I believe there is something sublimely miraculous in random acts of human kindness. During my morning commute, I take an exit off the westbound freeway, which merges with another exit from the southbound freeway. The southbound exit has a stop sign before they can join with the westbound exit. Yet, one morning, when the traffic was a little backed up, a west bounder paused to wave a south bounder through. Then the west bounder went, followed by a south bounder, a west bounder, and so on and so on, alternating one after another until the traffic let up and resumed to its normal pattern of south bounders yielding to west bounders. Maybe it’s Omaha. Maybe it’s the Midwest. But I would like to think that something like this might occasionally occur in Newark, Tampa, or even L.A.

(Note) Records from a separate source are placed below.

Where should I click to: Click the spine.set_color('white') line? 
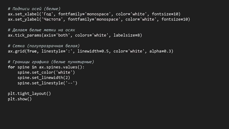pos(46,72)
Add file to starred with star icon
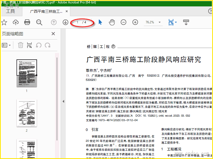Screen dimensions: 213x159 pyautogui.click(x=4, y=22)
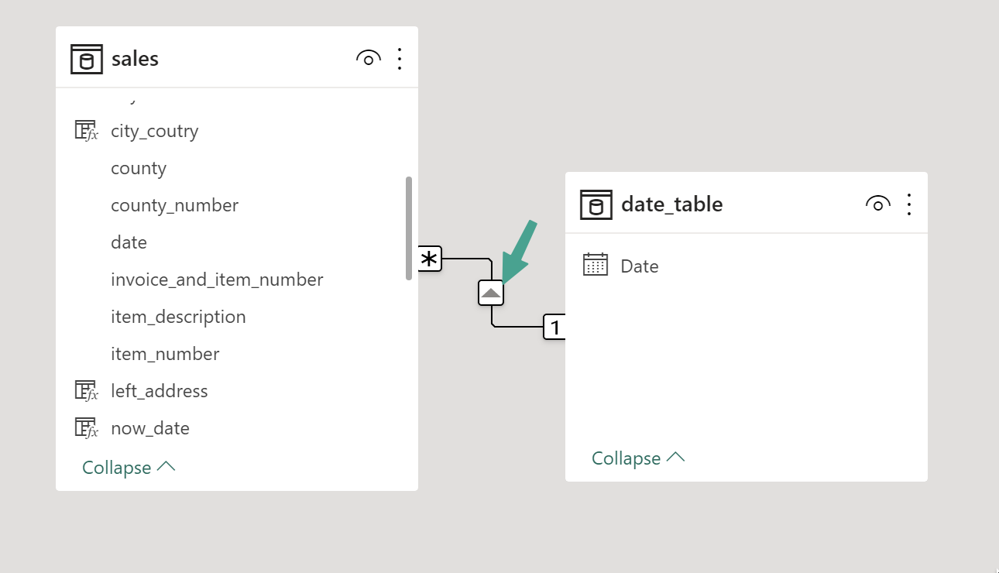Collapse the sales table card
This screenshot has width=999, height=573.
click(129, 468)
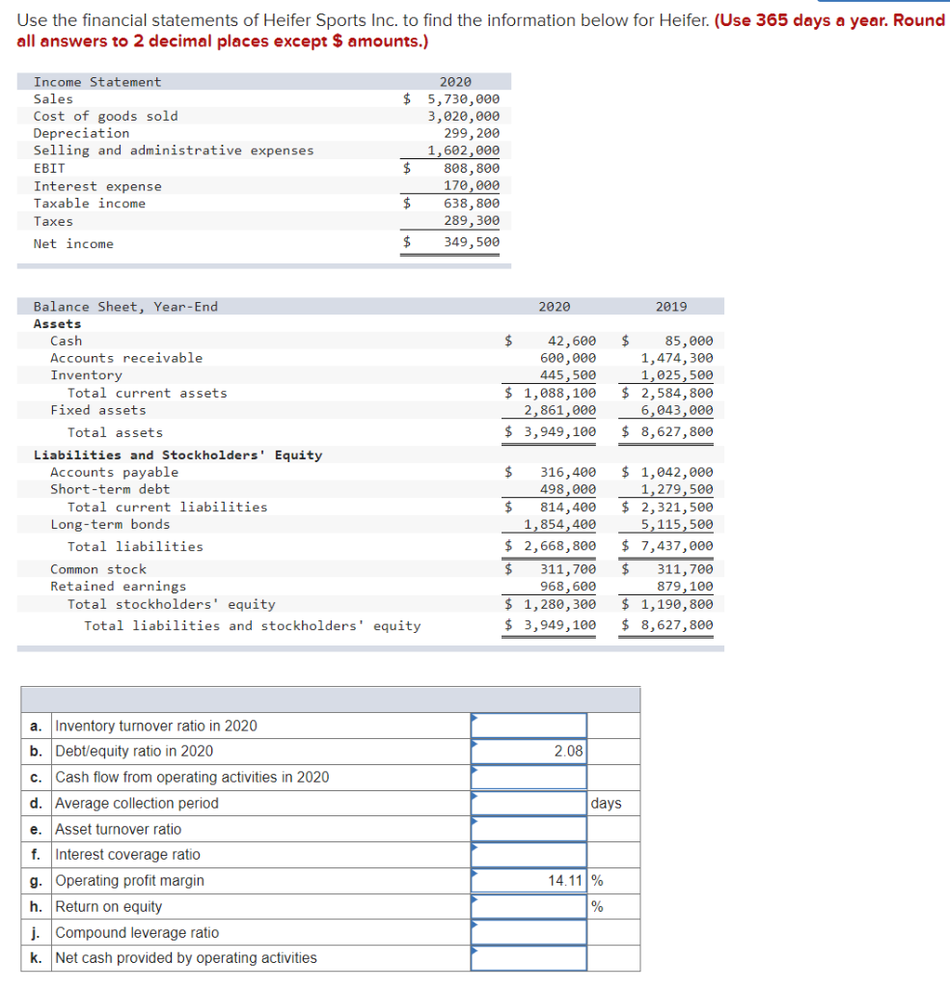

I also believe there is something miraculous in second chances. After a pattern of behavior develops that causes an employer to let an employee go, it doesn’t take long for the news to spread as to why that employee is on the beach. Leopards, after all, have unchangeable spots. But somehow, something about that employee catches another employer’s eye. Something special enough for him to take the great risk in the hopes that maybe, just maybe that employee might turn things around and make a good go of it. And sometimes, the leopard’s spots change to a tiger’s stripes. Not quite water into wine, yet no less miraculous.
In a small way, that’s precisely the point of Christmas, a second chance for every one. No one is beyond redemption, you, me, AE’s. Even Ebenezer Scrooge was given his shot and he realized that the shadows of things to come can and must be changed by an altered life. Maybe I can follow the example of others and do what I can to change things about myself that make life a little better for someone else. Clean up the dinner dishes. Let the south bounder through before I take my turn. Write the script and produce the commercial without criticizing the AE. It’s possible.
So instead of waiting for a miracle, maybe I can make a miracle. And isn’t that the real miracle after all?
Merry Christmas & Happy New Year.
Post Script: Somewhere in Iraq or Afghanistan there is a soldier who is wishing he were anywhere but there for Christmas. Yet he is willing to be there if only to make sure that I don’t have to worry about terrorists blowing up a car bomb in front of my daughter’s pre-school. You want a miracle? To me, that is a miracle and I am grateful for it.